Content Marketing Blog

Round two kicks off as Google plans to re-enter Chinese market

Search engine Google has renewed its efforts to enter China, with reports the company is reopening its offices in the Asian country.

And while the news may come as a surprise to industry commentators, it seems that the company has been looking at ways to improve its working relations with authorities in the region for some time.

News publication the Wall Street Journal reports that the internet company is softening its approach toward China, after the search engine made the decision to move its operations out of the country amid confrontations with authorities over censorship claims.

The paper said: "The search engine is hiring more engineers, salespeople and product managers in China and working to introduce new services for Chinese consumers, according to Daniel Alegre, Google's top executive in China."

Describing the decision as a "pragmatic" one, it would appear that both Mr Alegre and his employer feel that the market opportunities in the region are simply too numerous to ignore.

According to the WSJ the company is "aiming to capitalise on its fast-growing Android operating system for mobile devices, online-advertising and product-search services to grow in China."

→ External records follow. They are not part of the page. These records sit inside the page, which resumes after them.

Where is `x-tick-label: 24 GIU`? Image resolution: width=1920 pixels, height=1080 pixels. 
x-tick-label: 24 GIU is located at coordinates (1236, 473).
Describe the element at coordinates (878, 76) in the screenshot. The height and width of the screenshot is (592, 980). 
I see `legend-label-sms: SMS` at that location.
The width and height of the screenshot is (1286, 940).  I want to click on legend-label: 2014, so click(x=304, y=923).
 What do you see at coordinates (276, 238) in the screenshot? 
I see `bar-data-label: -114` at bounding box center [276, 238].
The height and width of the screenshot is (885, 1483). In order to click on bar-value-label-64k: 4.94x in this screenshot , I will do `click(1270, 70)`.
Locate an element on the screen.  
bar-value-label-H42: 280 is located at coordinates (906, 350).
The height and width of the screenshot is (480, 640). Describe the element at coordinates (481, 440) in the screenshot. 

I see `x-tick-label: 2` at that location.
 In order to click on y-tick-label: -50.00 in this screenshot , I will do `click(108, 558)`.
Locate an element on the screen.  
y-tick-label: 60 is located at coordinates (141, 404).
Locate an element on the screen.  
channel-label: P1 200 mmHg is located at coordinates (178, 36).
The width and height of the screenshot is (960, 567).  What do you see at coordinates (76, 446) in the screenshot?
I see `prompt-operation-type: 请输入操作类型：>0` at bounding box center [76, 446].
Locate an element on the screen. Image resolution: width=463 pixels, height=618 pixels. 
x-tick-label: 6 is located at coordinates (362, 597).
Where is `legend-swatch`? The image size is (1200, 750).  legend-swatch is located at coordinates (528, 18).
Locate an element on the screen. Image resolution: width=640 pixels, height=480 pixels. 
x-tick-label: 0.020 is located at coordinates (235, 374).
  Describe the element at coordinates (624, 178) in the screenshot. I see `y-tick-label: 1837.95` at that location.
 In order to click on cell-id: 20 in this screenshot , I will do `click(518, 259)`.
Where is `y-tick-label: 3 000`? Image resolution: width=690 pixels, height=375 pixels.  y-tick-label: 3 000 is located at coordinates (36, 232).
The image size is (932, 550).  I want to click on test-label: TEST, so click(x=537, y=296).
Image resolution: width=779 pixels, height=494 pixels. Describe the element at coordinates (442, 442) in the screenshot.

In 2010, David Drummond, SVP, corporate development and chief legal officer, said the company needed to review its approach toward one of the world's largest internet markets.

"The decision to review our business operations in China has been incredibly hard, and we know that it will have potentially far-reaching consequences," he wrote.

Mr Drummond said Google is looking to pursue its original plan to launch an unfiltered search engine in China, but it would need to plan a way to go about this initative without upsetting local laws.

"We have decided we are no longer willing to continue censoring our results on Google.cn, and so over the next few weeks we will be discussing with the Chinese government the basis on which we could operate an unfiltered search engine within the law, if at all."

However, it seems that Google feels there may be opportunities to push its business in the Chinese market.